Music Research Seminar at Royal Holloway
Join us for our recent Department of Music Research Seminar, featuring some of the world's leading researchers in music.
About the talk
This presentation will inform on the ‘Jamaican Airs’ source (Leigh 2020), a unique sheet music collection of melodies used for singing and dancing that were composed and performed by people of African descent living in and around late eighteenth-century Kingston. The songs have long been known to a small group of Jamaican historians but remain sidelined in musical discourses. I will offer an analysis of both the sheet music and literary commentary portions of the source, shedding light on its cultural origins and the music’s possible indigenous African meanings.

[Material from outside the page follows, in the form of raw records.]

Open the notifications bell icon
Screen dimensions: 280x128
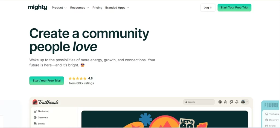[x=237, y=102]
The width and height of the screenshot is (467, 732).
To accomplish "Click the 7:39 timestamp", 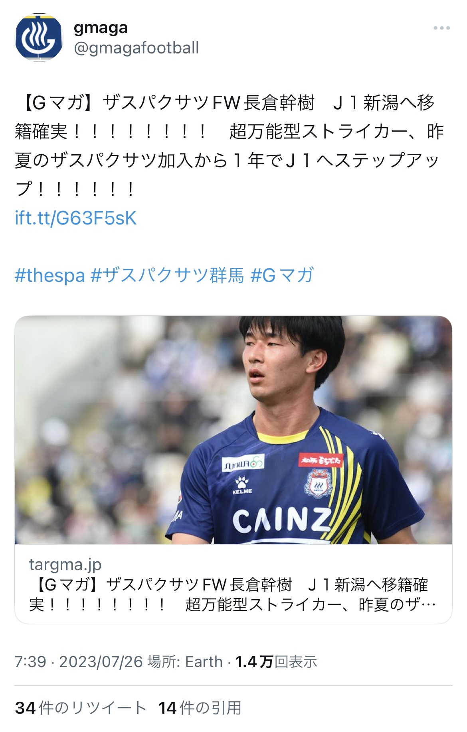I will pyautogui.click(x=30, y=662).
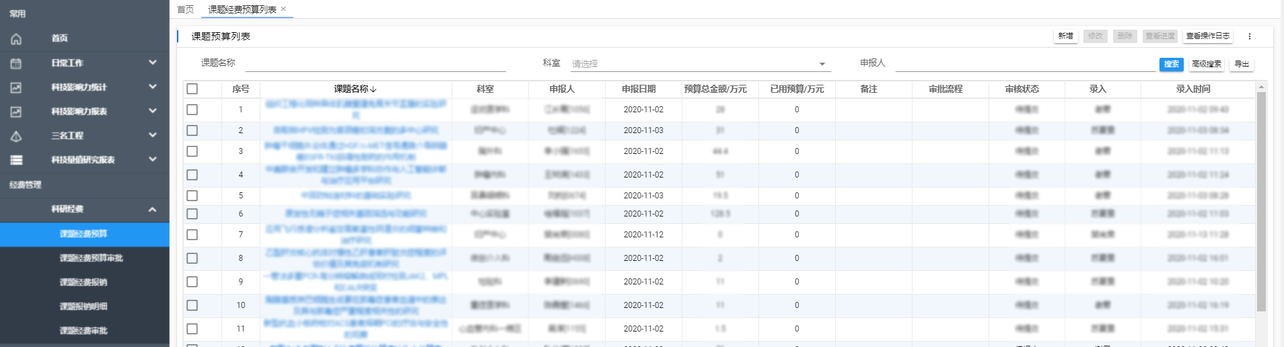Screen dimensions: 1284x347
Task: Click the 科技影响力统计 chart icon
Action: pyautogui.click(x=16, y=87)
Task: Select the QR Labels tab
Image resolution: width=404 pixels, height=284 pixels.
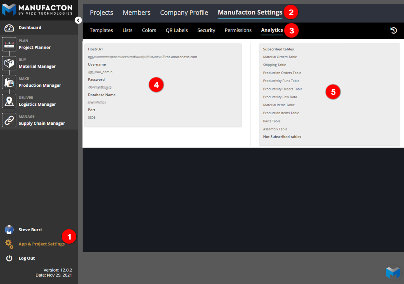Action: click(x=177, y=30)
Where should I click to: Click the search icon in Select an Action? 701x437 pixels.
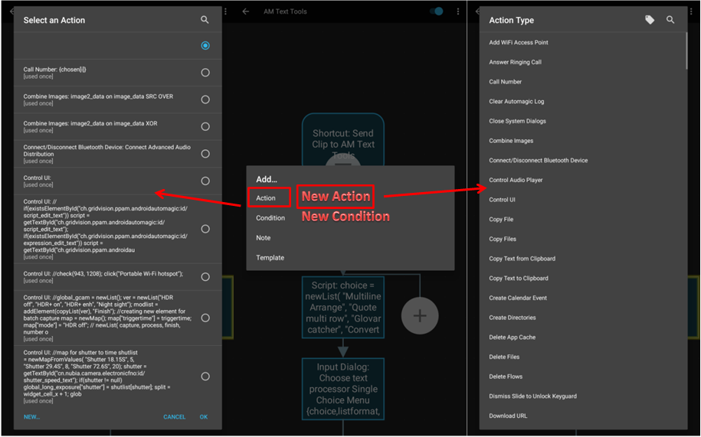205,20
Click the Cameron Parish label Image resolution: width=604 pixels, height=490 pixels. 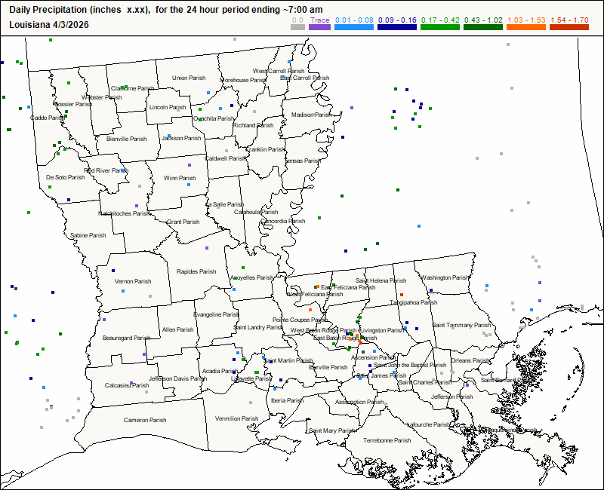144,419
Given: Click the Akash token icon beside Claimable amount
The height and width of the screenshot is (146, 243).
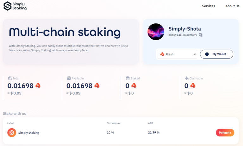Looking at the screenshot, I should click(x=193, y=86).
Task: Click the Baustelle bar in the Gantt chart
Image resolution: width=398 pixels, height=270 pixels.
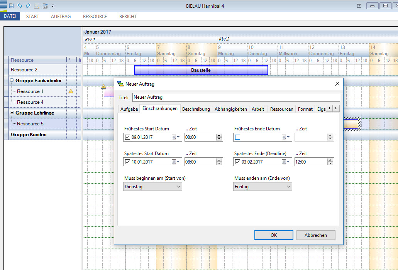Action: pyautogui.click(x=201, y=70)
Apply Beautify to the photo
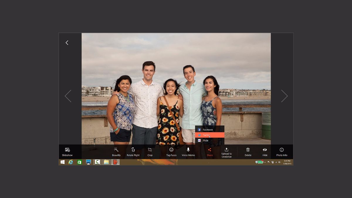The width and height of the screenshot is (352, 198). pyautogui.click(x=116, y=151)
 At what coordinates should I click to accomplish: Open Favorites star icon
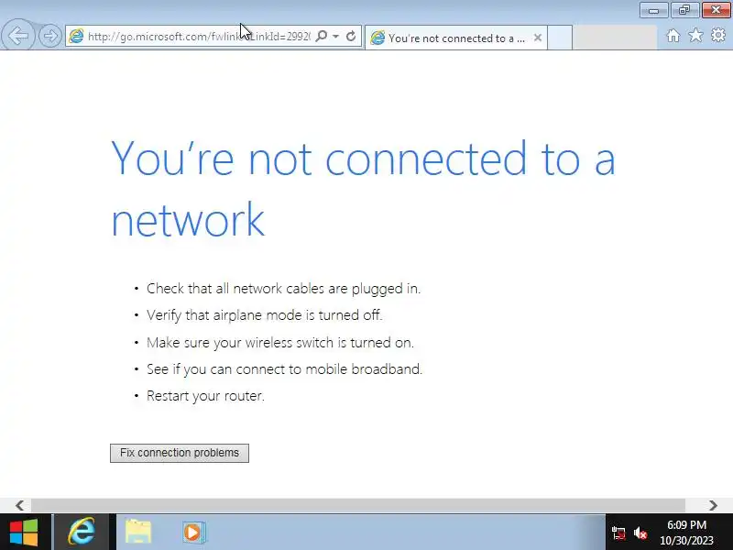click(x=695, y=35)
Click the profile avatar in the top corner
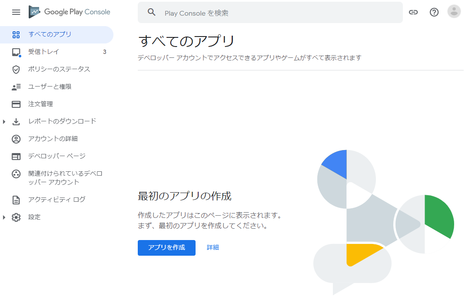Screen dimensions: 465x307 454,12
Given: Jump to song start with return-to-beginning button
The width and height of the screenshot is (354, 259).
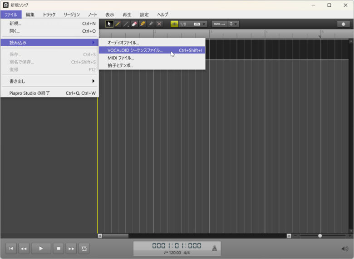Looking at the screenshot, I should click(x=11, y=249).
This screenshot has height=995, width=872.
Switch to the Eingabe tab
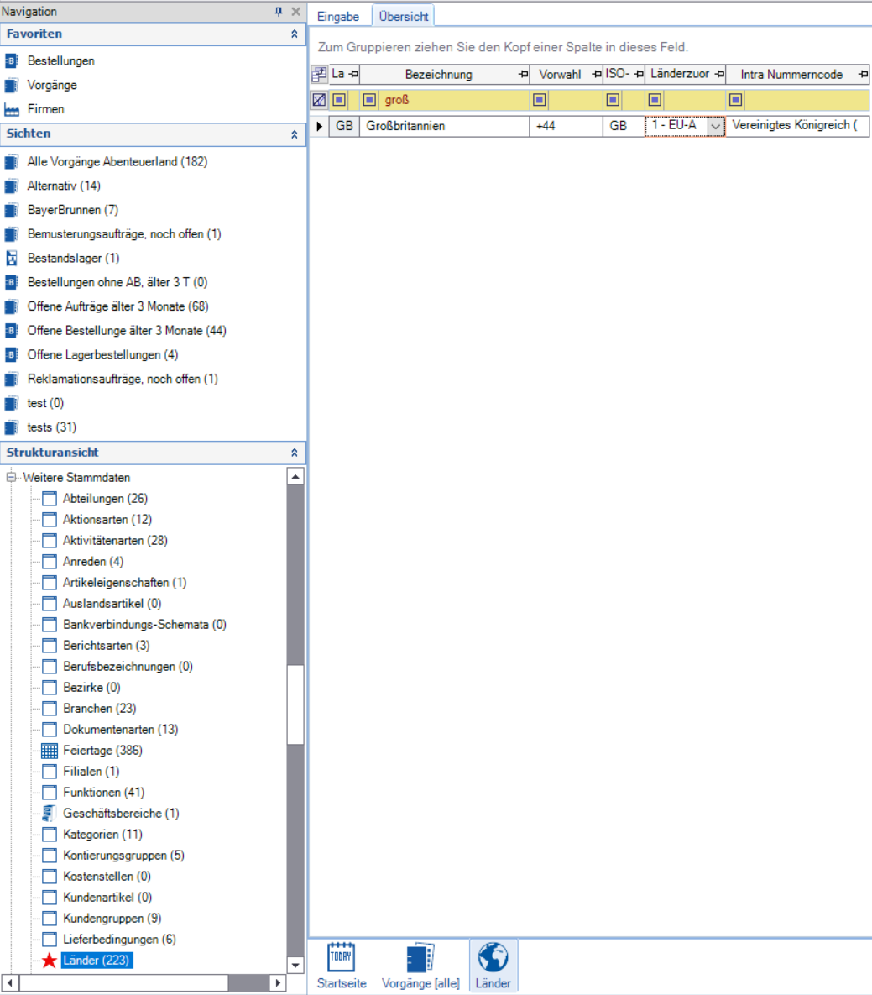(338, 17)
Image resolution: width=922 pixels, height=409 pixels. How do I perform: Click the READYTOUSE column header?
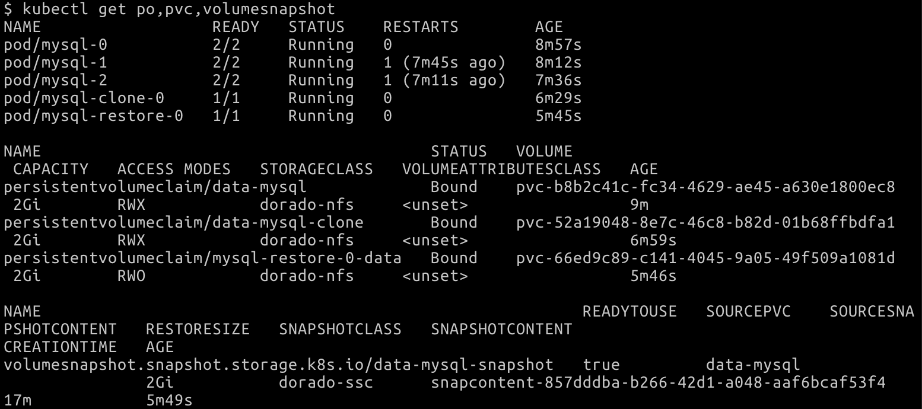click(x=629, y=311)
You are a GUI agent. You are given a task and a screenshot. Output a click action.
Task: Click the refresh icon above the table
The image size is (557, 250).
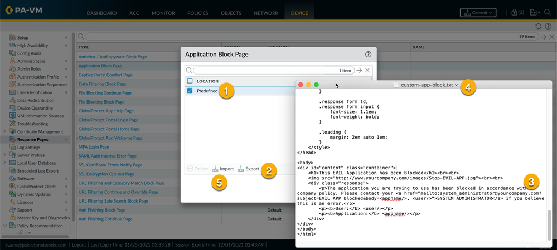pos(538,26)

African ideas and perspectives about the ‘Jamaican Airs’ were unknown to (or overlooked by) their anonymous transcriber, a man of European origin known to the Jamaican estate owner Edward Long (1734–1813). It is among Long’s papers that this rare manuscript survives today. This presentation will explore how Black Jamaicans used sound to shape and imagine their cultural environment, thereby assessing the scholarly implications of reversing the erasure of Black critical agency in colonial sources of early modern sheet music.
About the speaker
Wayne Weaver is a historian of eighteenth-century Jamaican music and sound. His doctoral thesis (in music) explored the contributions of Euro-colonial composers active in and around the island’s modern-day capital, Kingston. Focusing principally on the life, outputs and surrounding networks of the Anglo-Jamaican organist, Samuel Felsted (1743-1802), Wayne has traced how music was used alongside theatre and other public expressions to underpin a highly localised and racialised construction of white-Creole identity.
More broadly, Wayne’s research reshapes and reorients histories of colonial musicking to include details of people of African origin whose lives played out in and around homes, theatres, churches and other (outdoor) spaces where musical performances (black and white) were heard and overheard. Hosted at Royal Holloway, Wayne’s Leverhulme-funded research project The Acoustic Worlds of Eighteenth-Century Jamaica traces African Jamaican sonic and social cultures, centring on the roles played by Black women in the earliest accounts of Jamaican street pageantry. It also surfaces and interrogates new and forgotten sheet music likely known or heard by Black people living in Jamaica and elsewhere in the early modern Americas with a view to its syncretic 'Afro-Christian' spiritual interpretations.
Wayne has varied musical interests. As an organist, harpsichordist, choral director and teacher, he has served churches, chapels, cathedrals, schools, and musical establishments across Britain. His specialism in early modern Black Atlantic sound and its meanings is complemented by his participation within a team of scholars and performers on the Abolition Song and its Legacies project led by Dr Berta Joncus (Guildhall School of Music). Previously, Wayne was part of the Colonial-Era Caribbean Theatre and Opera Network, led by Professor Julia Prest (University of St Andrews) and funded by the Royal Society of Edinburgh.
Wayne is an alumnus of Edinburgh University and Cambridge (Wolfson College), where his doctoral thesis was completed under the supervision of Professor Benjamin Walton. He is also a visiting lecturer in music at King’s College London.
Car parking
When you arrive for a College event at our Egham campus, please park in car parks 12 or 4.
Car park 12 can be accessed by turning right as you enter the main College gates and is located next to the tennis courts. If this car park is full, please drive further onto our campus to car park 4, which can be accessed by turning left at the mini-roundabout behind the Students’ Union. We would advise that you bring the College map to campus with you and give yourself plenty of time to park.
Blue Badge holders can find designated parking spaces in Car park 1W, as well as between Gardeners Lodge and the Williams Annexe. You can find these locations by looking at our campus map opposite. If you require any assistance on arrival, please contact our premises team in advance of your visit by emailing: premisesadmin@royalholloway.ac.uk and they will be happy to help.
Please note that we operate an Automatic Number Plate Recognition (ANPR) system on certain parts of our campus, however if you are here for an organised event, parking is unrestricted for event guests in car parks 12, 4 or 14 (or display your blue badge permit if parking in a disabled bay). If you have any questions about parking, please email: premisesadmin@royalholloway.ac.uk
Dr Wayne Weaver (Royal Holloway, University of London)
Event schedule
| 4.00pm - 5.00pm | Talk / Presentation |
|---|---|
| 5.00pm - 5.30pm | Q&A |
| 5.30pm - 6.00pm | Seminar Drinks Reception |
Further information
Free admission to all. No advanced booking required.